Picture of Experimental photoreactor for high temperature solar powered hydrogen production.
Experimental photoreactor for high temperature solar powered hydrogen production (Photo: N. Waters)
The photoelectrochemical and photobiological processes are those that must be developed in order to meet the long-term energy requirements. Today's systems are less than 1 percent efficient (solar to hydrogen) and they need to reach much higher efficiencies to be economical.
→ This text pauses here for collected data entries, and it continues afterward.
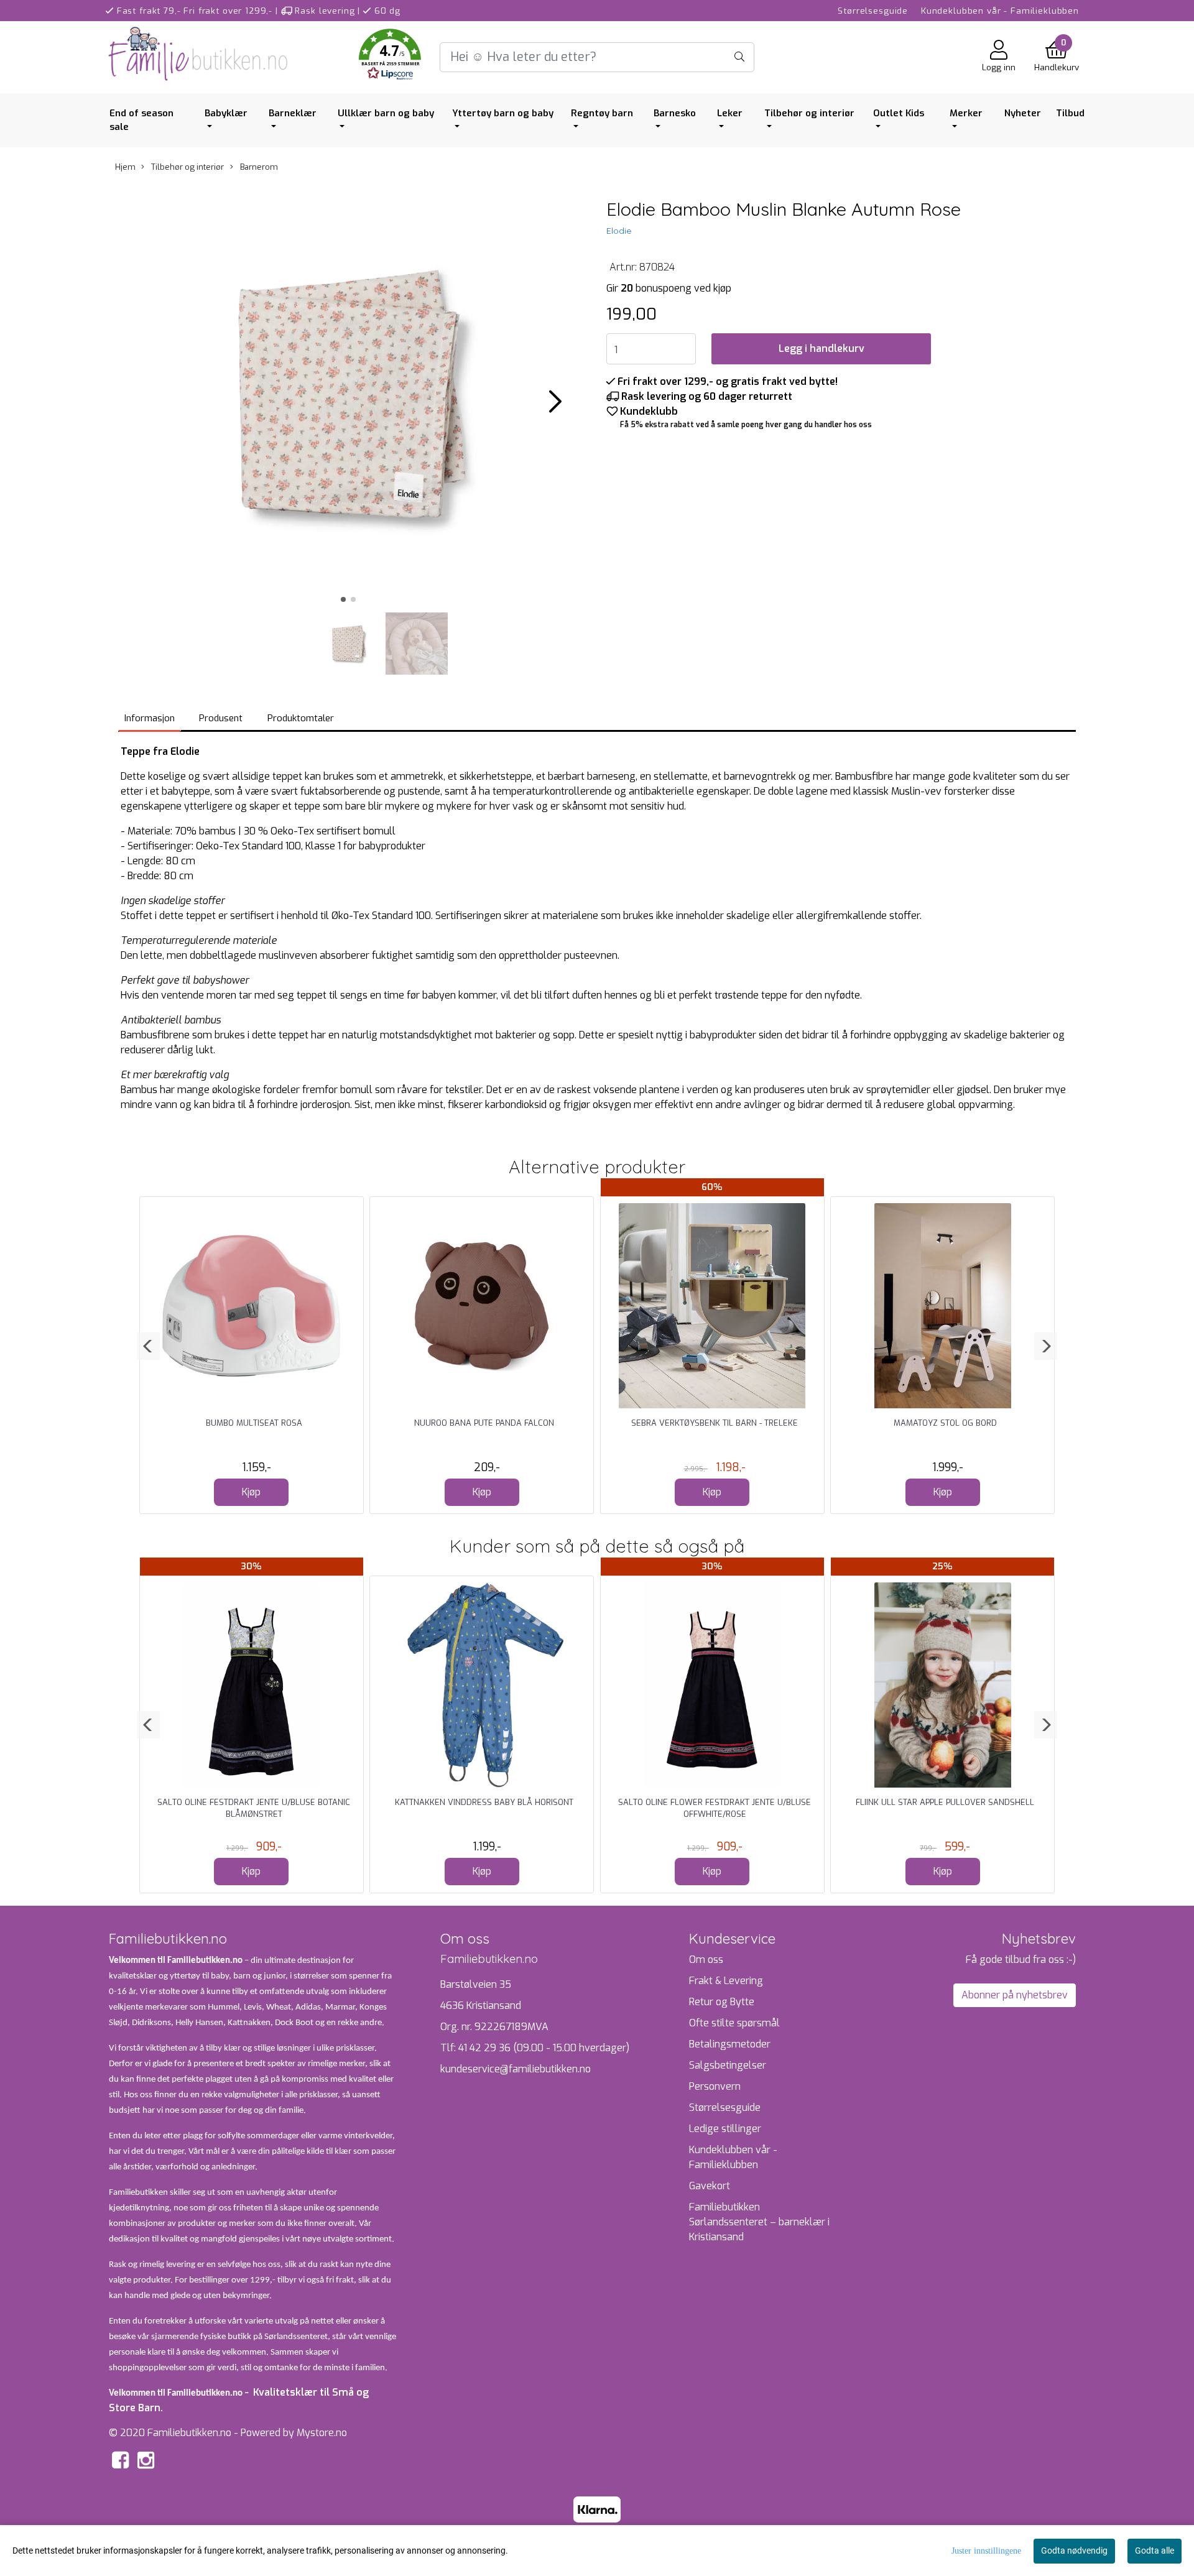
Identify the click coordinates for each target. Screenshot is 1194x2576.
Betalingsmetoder (730, 2044)
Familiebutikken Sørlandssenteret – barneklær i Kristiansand (759, 2221)
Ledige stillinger (725, 2128)
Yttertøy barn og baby (502, 113)
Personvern (715, 2086)
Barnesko (675, 113)
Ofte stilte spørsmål (734, 2022)
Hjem (125, 167)
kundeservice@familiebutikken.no (515, 2068)
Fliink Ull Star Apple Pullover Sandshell (945, 1802)
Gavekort (709, 2185)
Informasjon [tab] (149, 718)
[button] (390, 57)
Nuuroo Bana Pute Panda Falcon (484, 1423)
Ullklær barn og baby (386, 113)
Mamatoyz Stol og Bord (945, 1423)
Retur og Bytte (721, 2001)
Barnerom (258, 167)
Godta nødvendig (1074, 2550)
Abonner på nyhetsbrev (1014, 1994)
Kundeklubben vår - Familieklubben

Also, there are no large-scale installations of either technology.

The high temperature thermochemical cycles can achieve excellent efficiencies (greater than 40 percent), but they must use concentrated solar receiver/reactors capable of reaching temperatures in excess of 800º C. There are a large variety of thermochemical cycles that have been studied. (See Production of Hydrogen by Solar Thermochemical Water Splitting Cycles).

Biomass gasification uses heat to change biomass (wood, grasses, or agricultural waste) into a synthetic gas. The composition of the gases depends on the type of feedstock, presence of oxygen, the temperature of the reaction, and other parameters. Biomass gasifiers have been developed as fixed-bed, fluidized-bed, and entrained-bed reactors.

All of these direct solar processes have been under research and development and all have still hurdles to overcome.